++++ Passage shown ++++

Lukacs was witness to a lot of history in his own time. The Washington Post wrote upon his death in 2019 at age 95, “Although, Dr. Lukacs was a practicing Catholic for much of his life, the Nazis, who occupied Hungary in 1944, considered him Jewish [his mother was a convert from Judaism to Catholicism] and sent him to a labor camp.”

Robert Paxton is another prominent historian who has addressed these issues in his work. In 1972, the year he turned 40, his book Vichy France, Old Guard, New Order, 1940-1944 shook intellectuals in that country to their core. France didn’t like what he had to say, but eventually forgave him, having largely come around to his point of view, and he was awarded the Légion d'honneur in 2009. According to the New York Times Magazine in October 2024, the retired professor of history at Columbia University “is still something of a household name there — his picture appears in some French high school history textbooks.” 

Paxton, wrote the Times’ writer Elisabeth Zerofsky after she visited him at his Hudson Valley home, was “raised in Lexington, a small town in the Appalachian hills of western Virginia.” The lawyer’s son said his family was liberal, though it was of Confederate Army stock — one great-grandfather, for instance, was killed at the battle of Chancellorsville.  He was sent up North for the final years of high school at Exeter, but instead of going on to Yale or Princeton, he opted to study at Washington and Lee University, like generations of Paxtons before him. A Rhodes scholarship to Merton College, Oxford, was followed by two years of navy service in Washington DC. He next chose European over American history, which, especially of his native South, “felt rather stultifying,” and visited France for the first time in 1960 when a doctoral student at Harvard. 

At that time, the nation was attempting to exit its Algerian quagmire and also transitioning from the Fourth to the Fifth Republic, the first president of which was also its architect, Charles de Gaulle. The state preferred the view that de Gaulle’s singular act of defiance 20 years earlier, when he escaped to London by airplane to form the Free French movement, represented the true national spirit. The makeshift government headquartered at Vichy following military defeat was an aberration.

++++ Material shown ++++

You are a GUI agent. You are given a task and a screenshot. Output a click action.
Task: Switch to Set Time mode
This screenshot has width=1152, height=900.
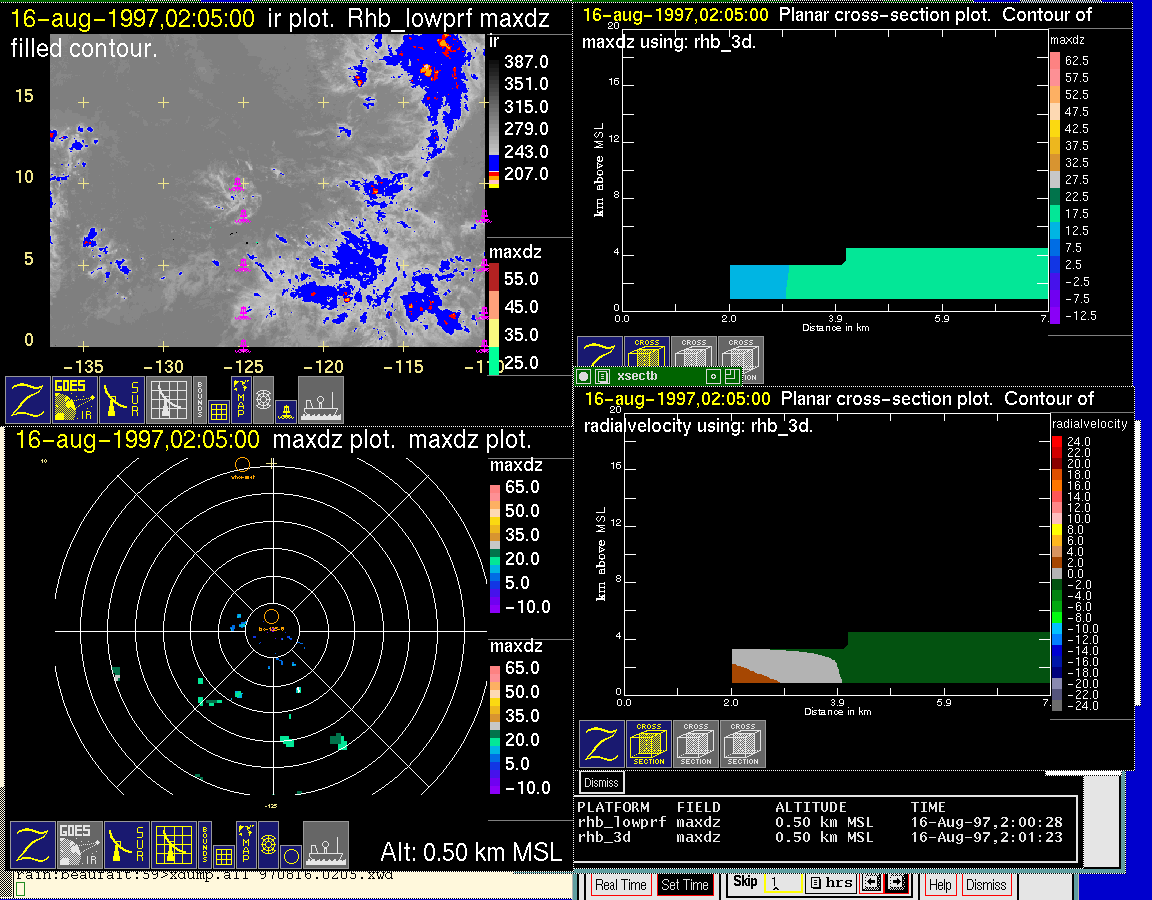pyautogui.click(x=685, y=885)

++++
++++ Material shown ++++

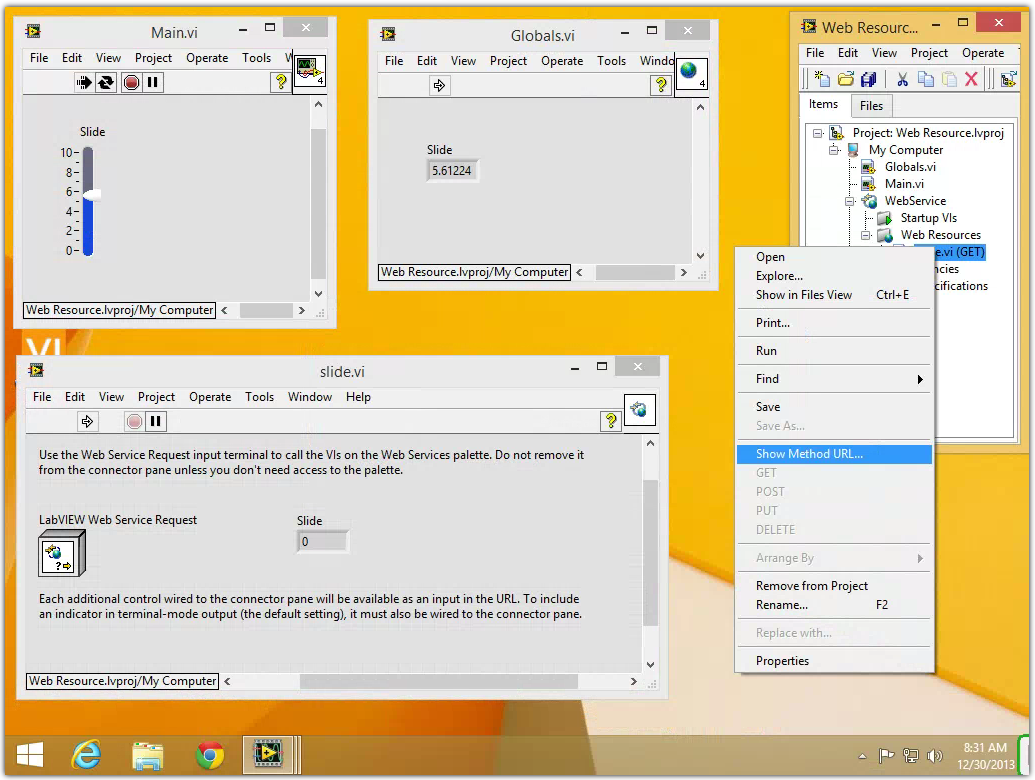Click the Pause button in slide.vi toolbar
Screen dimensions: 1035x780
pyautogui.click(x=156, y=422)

++++

● Work instruction
Carry on the passage about the historians John Lukacs and Robert Paxton from its final sentence.

● Written response
Paxton, however, helped force the country to confront its past.  The regime, led by the elderly World War I hero General Philippe Pétain, was a willing collaborator with the Nazis, and it was accepted for a time by the population in the area it governed, despite the harsh terms of the armistice. Its “national revolution” was supported by conservatives, particularly the far right, which, Jan. 6-like, had rioted in the streets of Paris back on Feb. 6, 1934. Many who’d been fanatically anti-German before the war rallied to the Pétainist banner. The right had a ready-made target responsible for defeat, national decline brought about by liberals and the left, not least the Popular Front government of 1936-38, which allowed for workers’ right to strike, collective bargaining and two weeks’ paid vacation.

Some of Paxton’s political-science work, his book “The Anatomy of Fascism” for instance, has been concerned with defining fascism. When asked about Trumpism in 2017, though, he said he preferred not to use that “most toxic of labels.” There were similarities, but also differences. 

After Jan. 6, 2021, a reporter from Newsweek reached out and discovered he’d changed his mind. Paxton quickly followed up with an essay in a French publication that was translated for an American outlet. The assault on the Capitol “removes my objection to the fascism label,” he declared, adding that Trump’s “open encouragement of civic violence to overturn an election crosses a red line.”

He added, “The label now seems not just acceptable but necessary.”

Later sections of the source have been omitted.